# Responsibilty - Respect



## R E McCraith (Nov 24, 2011)

responsibility is taught - respect is earned - as shown to me so many years ago by my grandfather Pap ( he raised me ) Pap always had 1-2 English pointers - at 8yrs old first time to walk on a upland hunt - at 10yrs old first long gun a 20GA single barell hammered cut to fit me - at 12yrs old the pups became my responsibility - clean the kennels water feed and exercise every day in any type of weather - what a pain in the azz - that fall on our first upland hunt I found out what Pap had taught me with out saying a word - on recall the the pups came to me - the birds were brought to my hand - Pap just smiled and it became one of the proudest moments of my life - Respect for the land we hunt on and the birds we harvest - back then you never saw a no tresspassing or no hunting sign - Pap would never set a foot on property till he had met the landowner and had his permission - always offered cleaned birds to the owner when we stopped by to say thank you - worked then and still works today - hunting is a privilege not a RIGHT ! just a thought as I remember a man that set the course of my life !


----------



## datacan (May 15, 2011)

Sad to say, responsibility toward my grandfather's and his brother's hunting dogs was my shortfall at that age. Thinking about it now, I must have behaved like a spoiled brat. I thought too much was expected of me when in reality all they were asking for was someone to listen to their stories :-[


----------



## texasred (Jan 29, 2012)

I to was introduced to pointers and upland hunting by my grandfather. To this day I will pick listening to stories of pointers and hunts from old timers over some young buck.
Its about the hunt not the limit and it takes the young ones a long time to realize it.


----------



## dmak (Jul 25, 2012)

• Collected data:
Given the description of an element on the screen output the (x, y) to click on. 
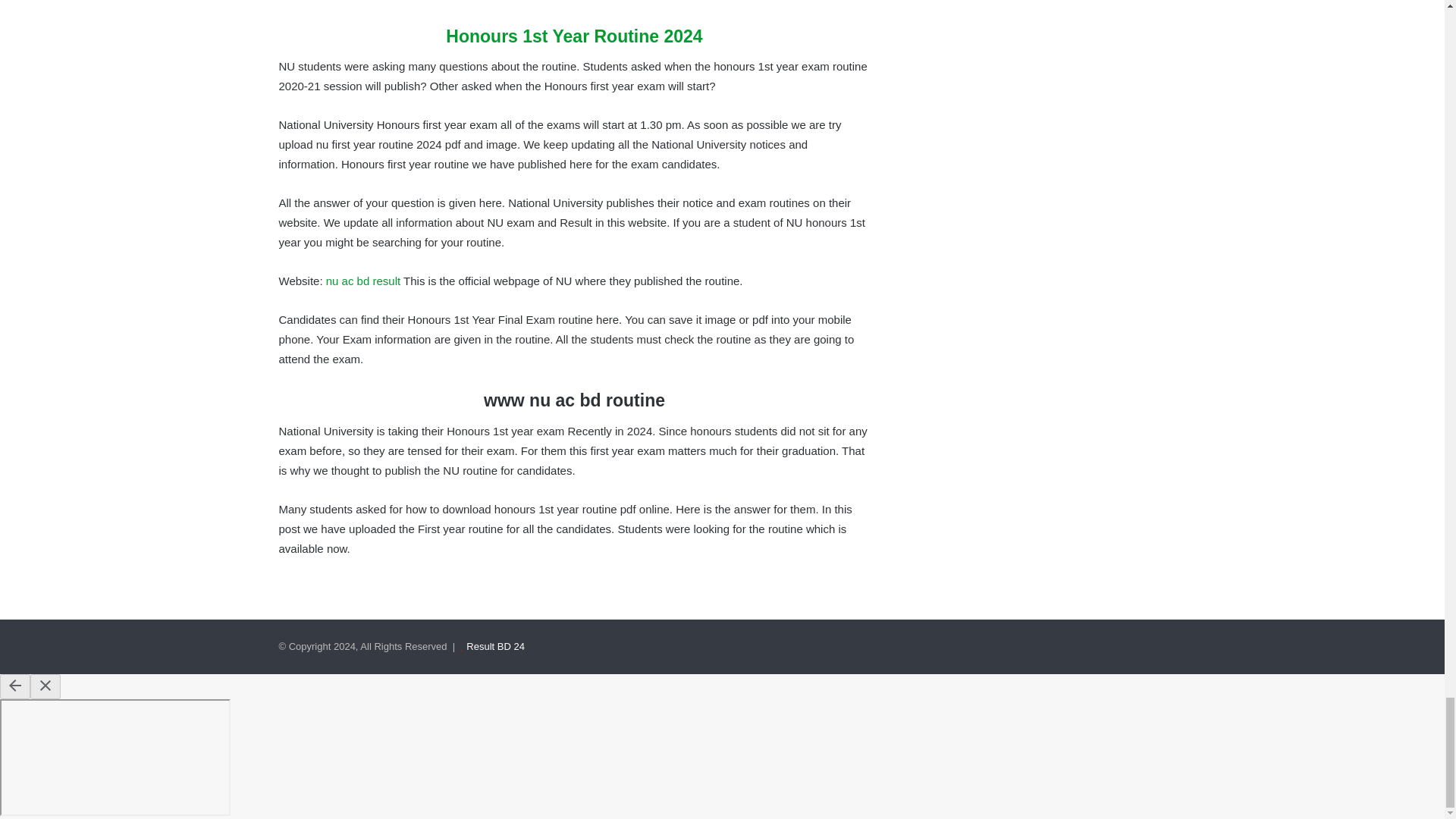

• Short problem: Which usernames head the posts in the forum thread on responsibility and respect above?

• Complete answer: R E McCraith, datacan, texasred, dmak